4. Hernan Bruno says:

You guys are awesome.

5. Simina says:

I did enjoy reading this! Bring down the human language!

6. David Westergaard says:

As a sidenote, does this bug affect the step size of every iteration? i.e., does the sampler take an unnecessary larger number of steps every iteration?

• This bug effects how Hamiltonian Monte Carlo trajectories are built up, but it’s not clear if the length of the trajectories will be biased towards smaller trajectories or longer trajectories. They’re just not quite the right trajectories.

7. Mick Cooney says:

I am looking forward to reading that PDF on the algorithms. It sounds fascinating.

• Not sure when we’d release it or in what form — the rigorous math has limited appeal to the majority of the Stan community so our priority is typical more pedagogical material.

• Craig Mohn says:

If your assessment about the appeal of rigorous math to the community is based primarily on your priors, please refine them with more data. We might be more math-ey than you think. Or perhaps only 2 or 3 of us even try to mentally process an equation, while the rest of our eyes glaze over while we mentally note that you probably proved something that lines up with the verbiage around it. You obviously have a more objective perception of the user community than we do. However, if you are using this forum to subtly elicit our opinions, I will not-so-subtly tell you that I would benefit from and enjoy reading more about the math and the algorithms, even if it is completely unpolished and far from error-free.

• There is plenty of math already available to read! https://arxiv.org/find/stat/1/au:+Betancourt_M/0/1/0/all/0/1
The writeup mentioned in the post is a slightly more statistical but very careful treatment of the new HMC samplers in Stan discussed in https://arxiv.org/abs/1601.00225.

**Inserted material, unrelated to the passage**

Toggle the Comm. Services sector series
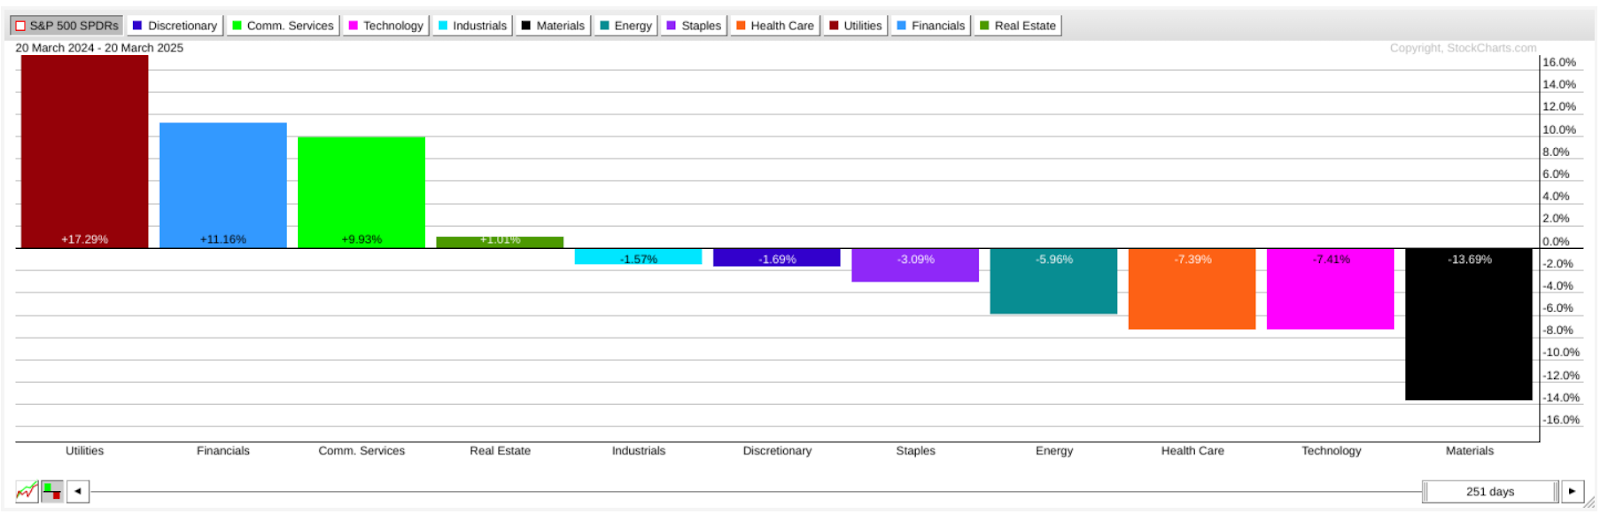1600x514 pixels. pyautogui.click(x=283, y=25)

But, yes, while there are a few people who enjoy the math there are many, many more practitioners using Stan who would benefit from better introductory documentation on modeling, diagnostics, and the like. Given that my highest priority is facilitating better science, that introductory documentation is currently the most effective path.

8. Is the current NUTS algorithm available in pseudo-code somewhere? I think this would be very helpful for reference implementations.